During her appearance this week on Conan O’Brien’s podcast, Conan Needs a Friend, she said, “I fucking think James Woods is a great actor despite the fact that he’s a Republican psychopath who, I don’t know, was hitting on me as a teenager in full monster makeup.”
Lyonne and Woods shared a scene together in 2001’s Scary Movie 2, in which they parodied The Exorcist, with Lyonne playing the iconic Linda Blair character and Woods playing the aptly named priest Father McFeely.
According to Lyonne, while they were filming the scene, “[Woods] was like, ‘I can tell even with the makeup, you’re a spinner, right?’” prompting shocked reactions from O’Brien and his co-hosts. (Lyonne was 22 years old when Scary Movie 2 premiered, though it is unclear how old she was when she filmed the movie.)
Lyonne’s account of Woods’ creepy on-set behavior is just the latest call-out against the Once Upon a Time in America actor. Back in 2017, actress Amber Tamblyn accused Woods of hitting on her when she was 16 years old.
“James Woods tried to pick me and my friend up at a restaurant once,” Tamblyn, who’s best known for her work in Joan of Arcadia and The Sisterhood of the Traveling Pants, tweeted at the time. “He wanted to take us to Vegas. ‘I’m 16,’ I said. ‘Even better,’ he said.” She later expanded on the experience in an open letter to Woods published by Teen Vogue. (Woods has denied Tamblyn’s allegations of predatory behavior.)
Woods was also named by actress Elizabeth Perkins during 2017’s #MeToo reckoning. In November of that year, the Weeds actress attended a #MeToo rally in Los Angeles where she held up a sign bearing Woods’ name. At the time, it was unclear if Perkins was accusing Woods of sexual misconduct, but she later commented on the sign in an interview with The Guardian in 2021. “I think it speaks for itself,” she said. “I speak out, like I said, for those who can’t speak for themselves, and for those people who feel they don’t have a voice.”
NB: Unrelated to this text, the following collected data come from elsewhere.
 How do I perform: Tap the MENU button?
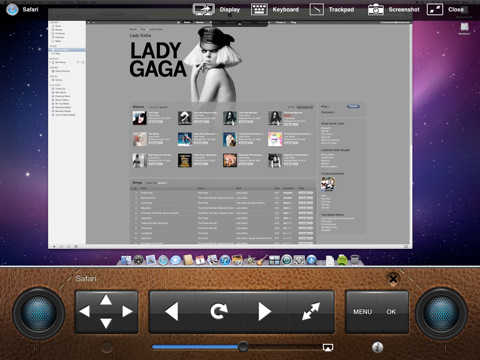click(x=362, y=312)
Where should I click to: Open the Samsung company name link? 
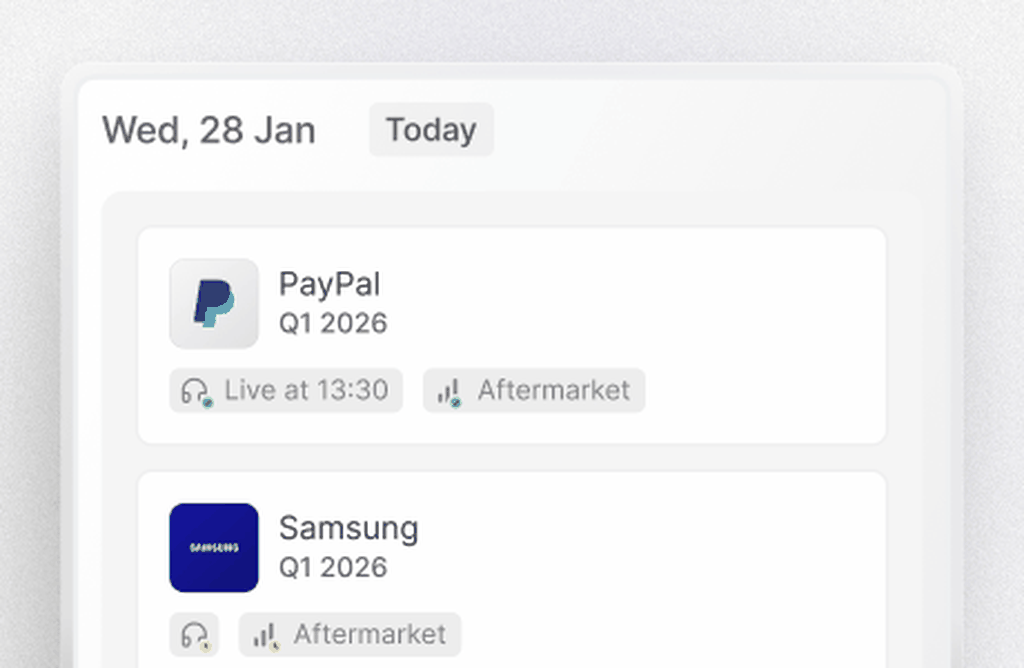click(348, 528)
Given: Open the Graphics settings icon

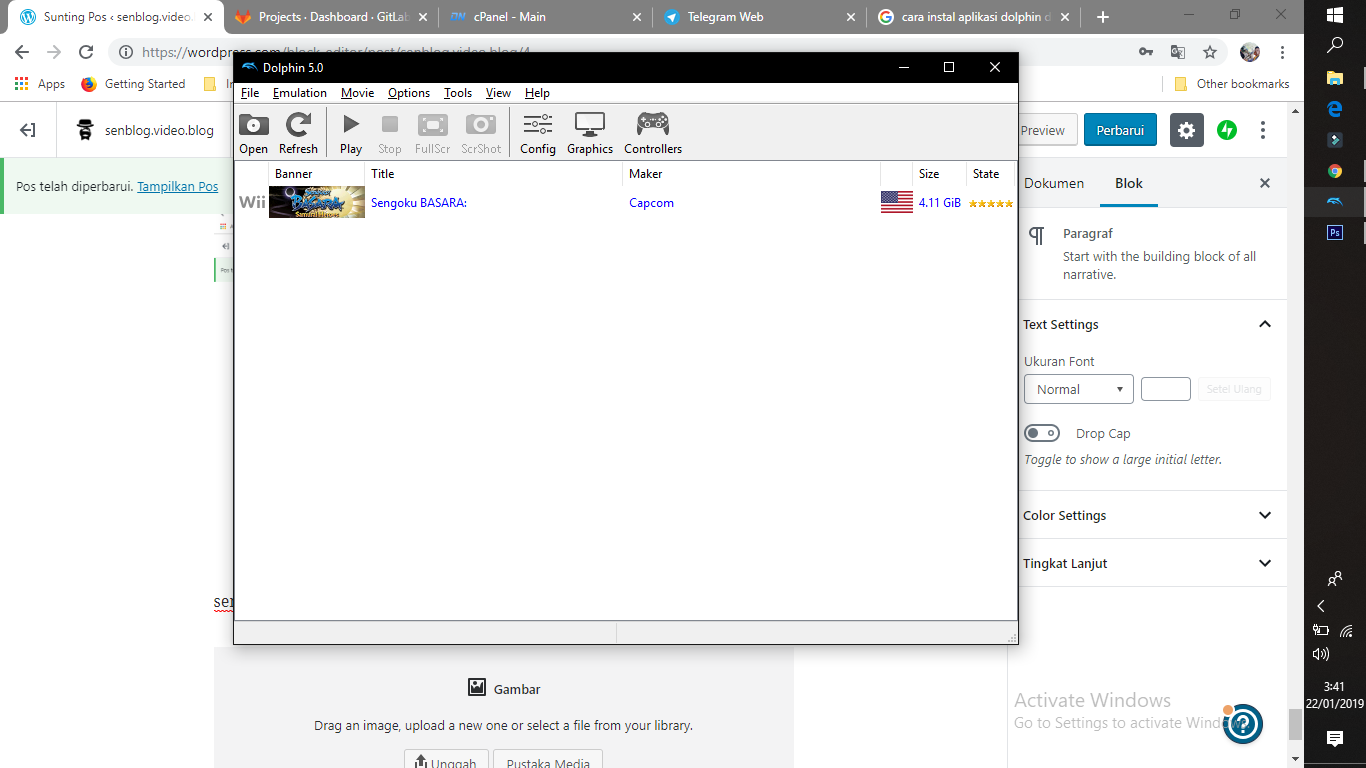Looking at the screenshot, I should [x=590, y=134].

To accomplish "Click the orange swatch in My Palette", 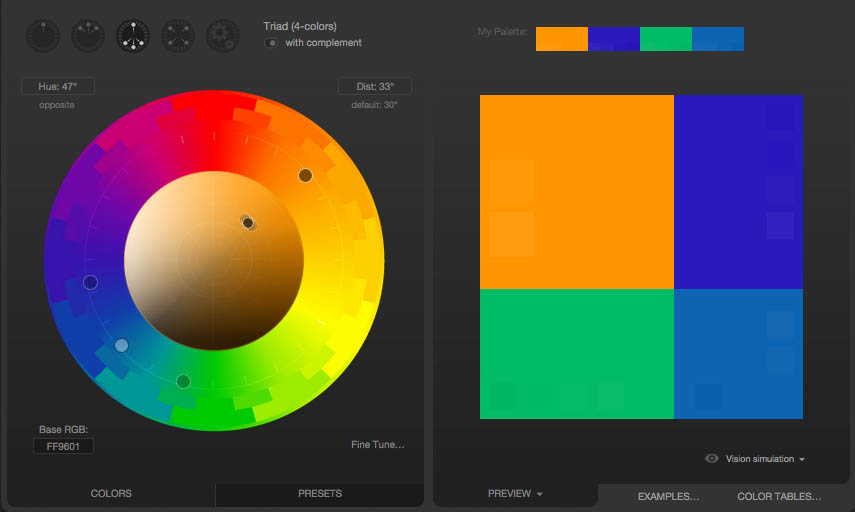I will (x=561, y=39).
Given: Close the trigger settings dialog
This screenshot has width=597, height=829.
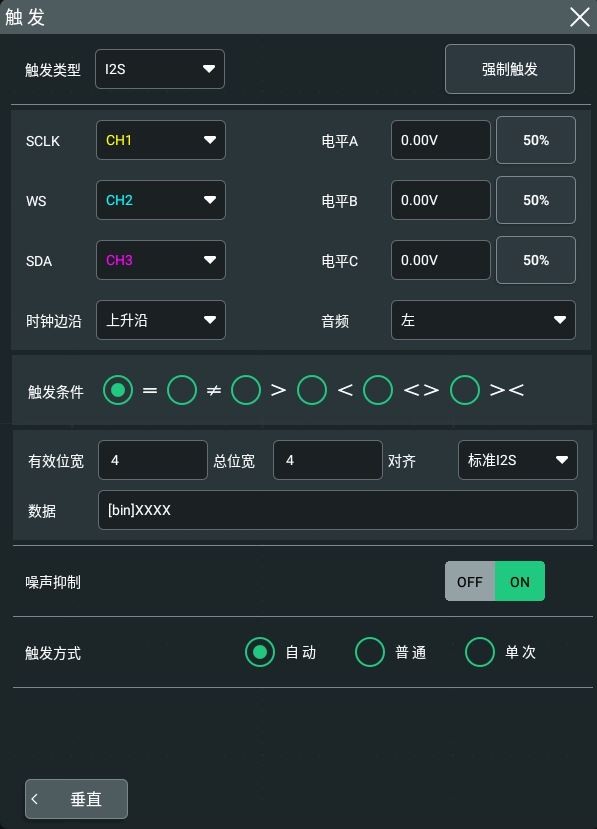Looking at the screenshot, I should [580, 17].
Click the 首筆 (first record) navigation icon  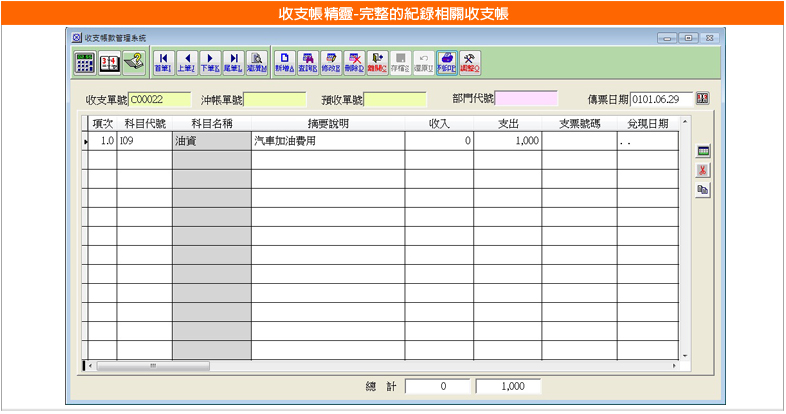point(162,62)
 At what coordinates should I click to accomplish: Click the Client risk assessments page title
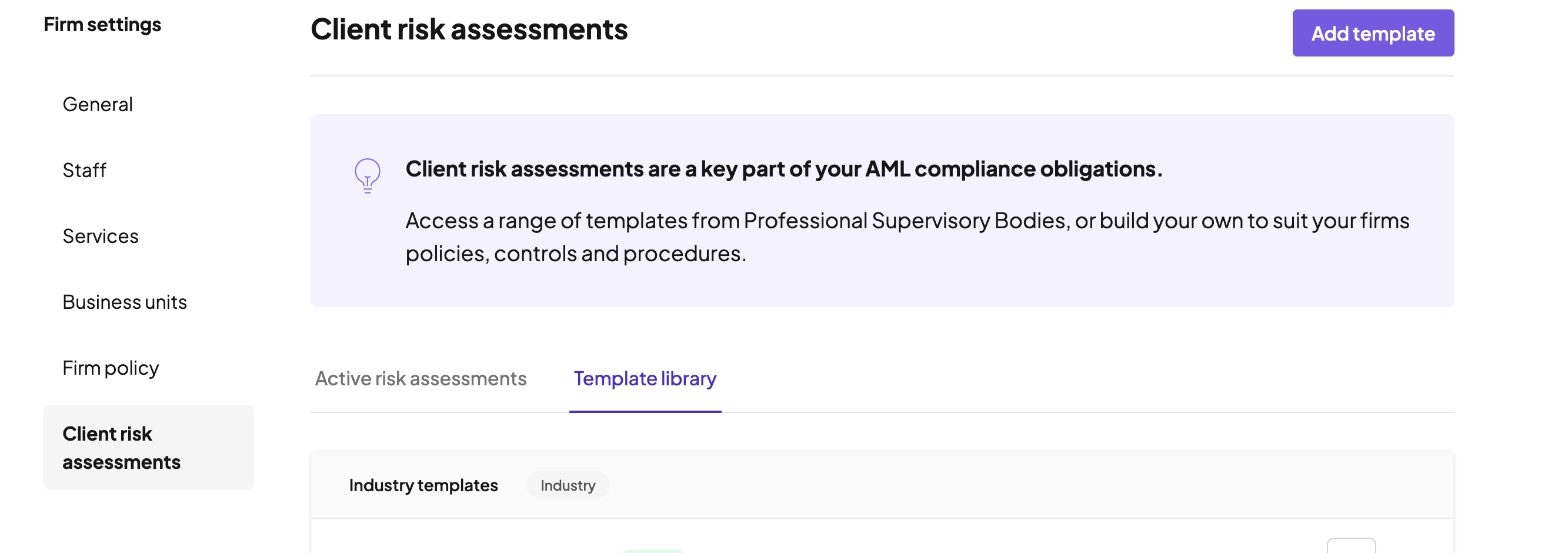click(469, 29)
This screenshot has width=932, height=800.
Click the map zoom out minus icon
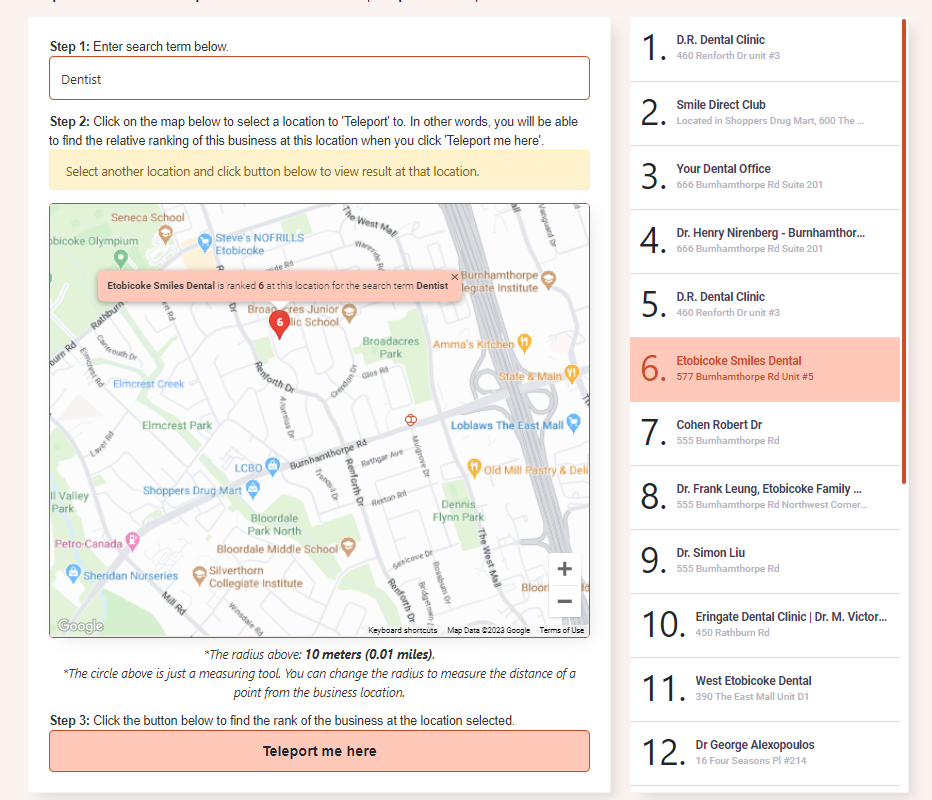564,601
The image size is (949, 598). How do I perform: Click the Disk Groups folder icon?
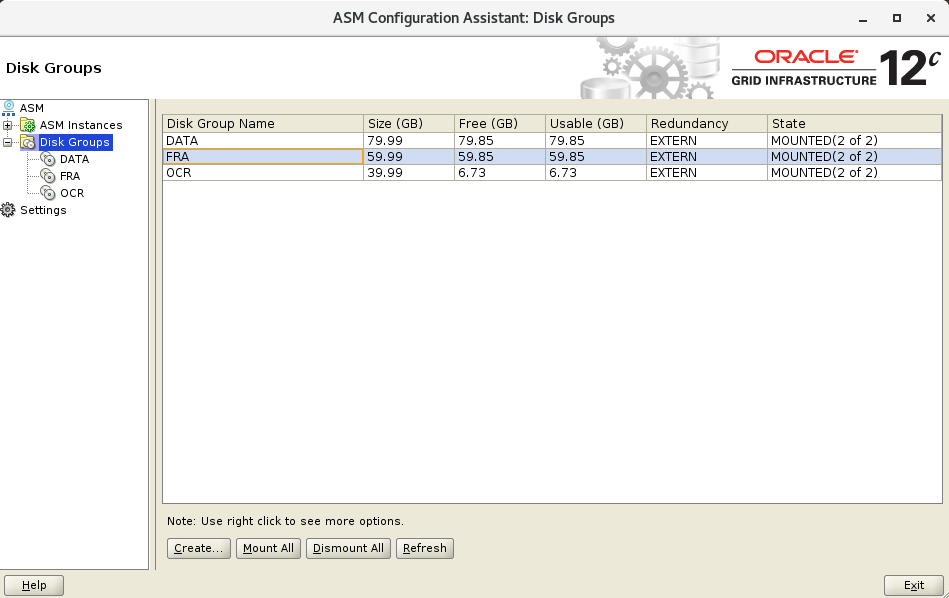pyautogui.click(x=28, y=142)
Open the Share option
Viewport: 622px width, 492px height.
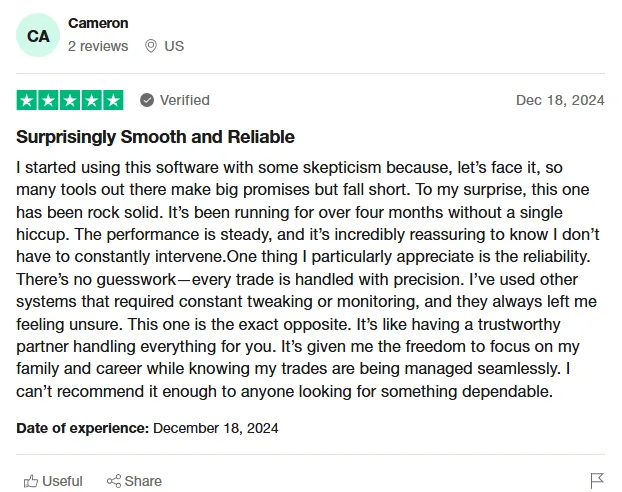(x=134, y=481)
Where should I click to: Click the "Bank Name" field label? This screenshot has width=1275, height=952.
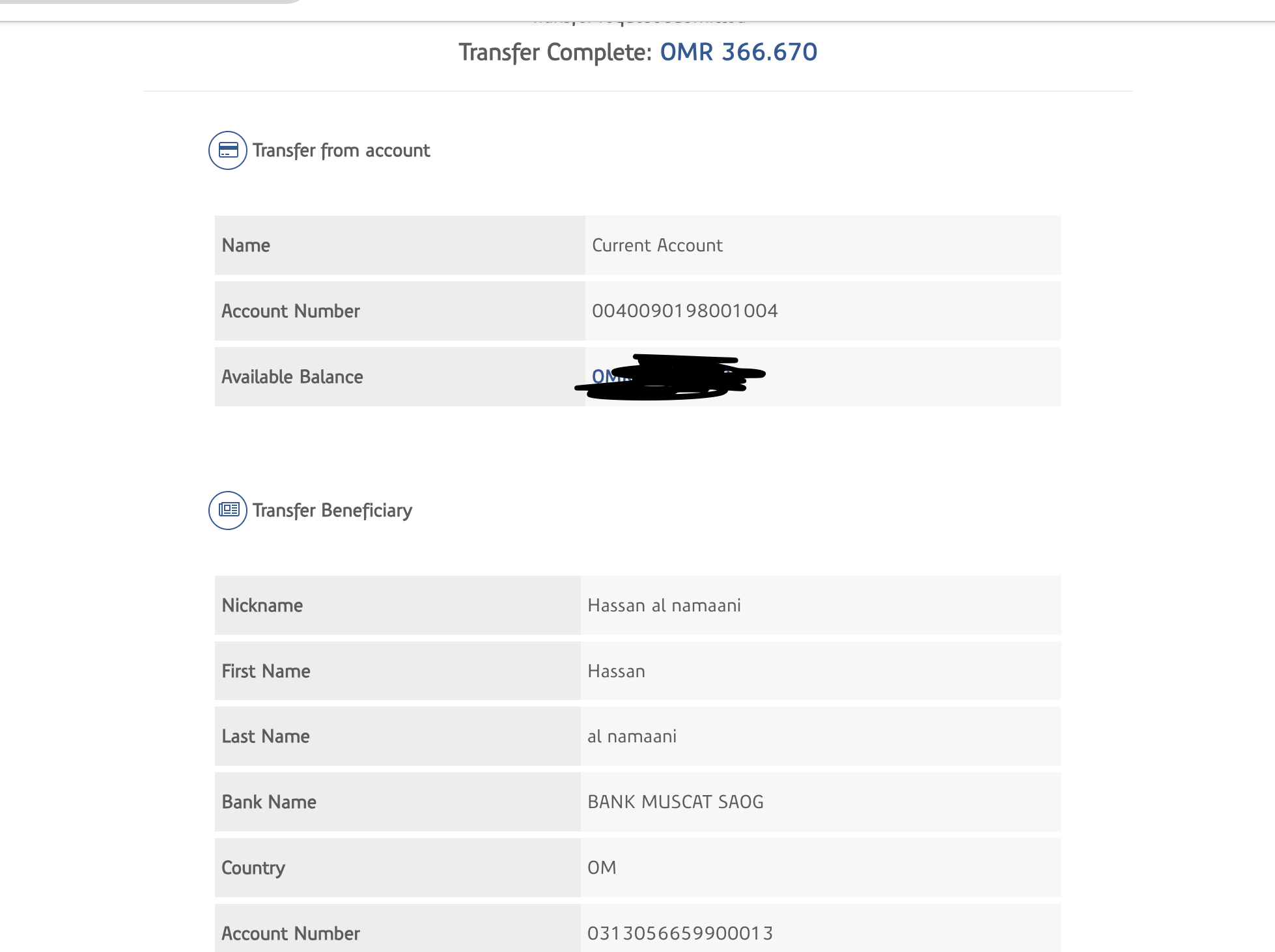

As for Lyonne’s comments on O’Brien’s podcast, Woods has yet to respond. The unsettling anecdote came after Lyonne told O’Brien about originally filming the same scene with Marlon Brando, who was later replaced by Woods. Though Brando was ultimately cut from the film, Lyonne was the last person to work with the legendary actor prior to his death in 2004.
“I’ll go ahead and say it—it was buck-wild,” Lyonne said of working with Brando. Lyonne claims to have been “felt up” by the Godfather star, as it was in the script for his character to have his hand on her chest. “I may be—and I don’t want to make it about me,” she joked. “I may be the last person that he felt up.”